During the ride home, your mother decides to stop off at your maid’s house, to give her a paycheck and to drop off some food and other items.  You arrive at a mud covered house, about the size of a “studio apartment”.  12 people live there, all together with no bathroom.  Your mother is shocked at the conditions and later hires a contractor to build a proper 3 bedroom house.  But here and now, your nose is assaulted by the smell of human poverty and yet, they too, bring a mubhkahr filled with the same mysterious scent, copied from the grand house of Yves St. Laurent.  You recognize the scent.  It’s Rive Gauche and you know that because your mother wears it all the time.

Aldehydes, mettalic and heavy oakmoss, sprinkled with notes of rose geranium and jarring notes of amber.  An aluminum can spray, banded in black and blue, and Rive Gauche, Yves St. Laurent in long-hand script on the side.  The scent came out in 1970 so actually your mother is a bit behind in the fashionable department.

An old woman, older than you have ever imagined a person could be, comes shuffling to you with the mubhkhar and suddenly you are covered in smoke:  Rive Gauche.  Yves St.

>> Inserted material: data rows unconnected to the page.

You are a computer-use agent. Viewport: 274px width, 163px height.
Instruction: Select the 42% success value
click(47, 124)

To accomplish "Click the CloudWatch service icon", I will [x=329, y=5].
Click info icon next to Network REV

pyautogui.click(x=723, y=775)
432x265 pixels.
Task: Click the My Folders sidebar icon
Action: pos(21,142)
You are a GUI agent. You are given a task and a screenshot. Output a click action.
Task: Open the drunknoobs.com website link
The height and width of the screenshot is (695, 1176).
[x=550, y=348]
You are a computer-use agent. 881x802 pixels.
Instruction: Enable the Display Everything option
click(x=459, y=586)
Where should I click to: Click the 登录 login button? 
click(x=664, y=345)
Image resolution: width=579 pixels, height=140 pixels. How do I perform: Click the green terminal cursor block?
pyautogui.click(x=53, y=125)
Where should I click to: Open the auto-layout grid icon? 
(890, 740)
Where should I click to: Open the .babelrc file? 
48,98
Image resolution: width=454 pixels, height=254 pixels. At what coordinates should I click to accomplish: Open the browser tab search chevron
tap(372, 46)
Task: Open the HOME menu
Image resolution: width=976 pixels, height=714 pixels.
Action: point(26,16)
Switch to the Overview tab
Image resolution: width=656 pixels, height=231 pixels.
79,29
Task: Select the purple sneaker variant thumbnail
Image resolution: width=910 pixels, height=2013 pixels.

Laurent.  In the poorest home in all of Behshahr.Your chador (yes, you wear one.  When in Behshahr, do as the Behsharans do and do your best to be polite about it.)  is scented for days with the bahkhoor of Rive Gauche.  And you think that everyone lives this way.

And you begin to take the Islamic hospitality ritual for granted.  Until some dear friend sends you a gift of bahkhoor in the mail.  And then, you are transported back…back to being a little girl in Behshahr.  An hour from he Caspian.  An hour from freedom.